AUGUSTA — A legislative committee Tuesday tabled discussion on a bill designed to protect homeowners over age 65 against tax lien foreclosure, saying the governor’s office, Maine Municipal Association and others will develop language they all can agree on.
Gov. Paul LePage initiated L.D. 1629, An Act to Protect the Elderly from Tax Lien Foreclosures, after an elderly Albion couple was foreclosed on and evicted from their home on Lovejoy Pond before the town sold it for $6,500.
After a 1 1/2-hour work session, the Joint Standing Committee on Taxation tabled further discussion on L.D. 1629, sponsored by State Rep. Ellie Espling, R-New Gloucester, until Feb. 27.
The bill seeks to have municipalities work with the property owner on alternatives to foreclosure, such as a tax abatement or payment plan. It also would require a municipality that does foreclose sell the property at fair market value and return the proceeds to the former homeowner once the town’s fees and costs are paid.
The property of Richard and Leonette Sukeforth of Albion was worth between $70,000 and $80,000 and represented the couple’s only asset, according to LePage, yet they received nothing from the sale.
On Tuesday, taxation committee member Bruce Bickford, R-Auburn, said maybe the entire bill could be stricken and replaced with more simple language which says a municipality could waive foreclosure in any manner municipal officials deem in the best interest of the municipality. The language is short and simple and requires a municipality to have something in place, according to Bickford.
Rep. Gay Grant, D-Gardiner, asked that Nick Adolphsen, senior policy adviser to LePage, give the committee data about how many foreclosures have taken place in Maine against elderly people and what components are common to those foreclosures so committee members would understand the scope of the problem.
“I’m frankly not interested in passing a feel-good bill,” she said. “I want to get at what the governor wants to get at, but I don’t want to further burden municipalities.”
Adolphsen said he would try to get that data but predicted it would not reveal a massive problem affecting a lot of people.
“But it is a problem that has existed in a few instances, and a problem that we would like not to exist in the future,” he said.

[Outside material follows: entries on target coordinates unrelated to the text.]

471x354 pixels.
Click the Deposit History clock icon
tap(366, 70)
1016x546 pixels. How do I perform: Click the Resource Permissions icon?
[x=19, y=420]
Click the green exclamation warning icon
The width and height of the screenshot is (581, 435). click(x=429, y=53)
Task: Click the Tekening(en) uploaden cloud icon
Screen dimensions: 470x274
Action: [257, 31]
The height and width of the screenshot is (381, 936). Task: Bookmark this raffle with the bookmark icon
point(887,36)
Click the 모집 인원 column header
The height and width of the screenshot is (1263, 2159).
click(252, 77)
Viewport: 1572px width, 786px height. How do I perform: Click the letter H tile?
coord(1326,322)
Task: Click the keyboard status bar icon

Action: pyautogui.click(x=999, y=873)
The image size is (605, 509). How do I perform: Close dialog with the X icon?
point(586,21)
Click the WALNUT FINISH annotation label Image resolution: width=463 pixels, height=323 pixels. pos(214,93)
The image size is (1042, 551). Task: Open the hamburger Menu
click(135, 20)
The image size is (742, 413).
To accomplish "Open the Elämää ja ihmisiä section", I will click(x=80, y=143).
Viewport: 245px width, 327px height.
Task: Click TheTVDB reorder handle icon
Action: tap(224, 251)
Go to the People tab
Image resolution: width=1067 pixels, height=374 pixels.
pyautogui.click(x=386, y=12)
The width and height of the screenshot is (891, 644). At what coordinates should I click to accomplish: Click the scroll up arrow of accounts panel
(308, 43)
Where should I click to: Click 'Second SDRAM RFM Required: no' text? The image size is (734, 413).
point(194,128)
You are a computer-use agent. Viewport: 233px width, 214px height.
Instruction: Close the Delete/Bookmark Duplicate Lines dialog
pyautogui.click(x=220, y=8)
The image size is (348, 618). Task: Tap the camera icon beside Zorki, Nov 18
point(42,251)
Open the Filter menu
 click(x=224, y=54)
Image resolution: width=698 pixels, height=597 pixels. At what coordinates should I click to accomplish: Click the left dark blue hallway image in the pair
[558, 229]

He has talked with people from Pine Tree Legal Assistance Inc., Legal Services for the Elderly, Inc., and Maine Equal Justice Partners, he said, and the language of the bill has been narrowed to reflect pre-foreclosure and post-foreclosure requirements by municipalities.
“The governor’s concern is, does that property go for market value and, as an elderly (person), can I get some of that equity back so I’m not out my only asset,” Adolphsen said.
The committee talked about having someone from the state available to be a resource for elderly people needing help with foreclosure issues.
Bucky Davis, a 20-plus-year selectman in East Machias who has attended sessions on the bill, recommended municipalities have an article on their town meeting warrants saying a town treasurer can waive foreclosure at the discretion of selectmen. Without that article, a municipality would legally have to take a foreclosed property, even if it may be in rough shape and cost more to demolish or fix than it is worth, according to Davis.
The town also could foreclose on a property and own it, but allow the former homeowner to continue living there, as long as he or she paid home insurance, Davis said.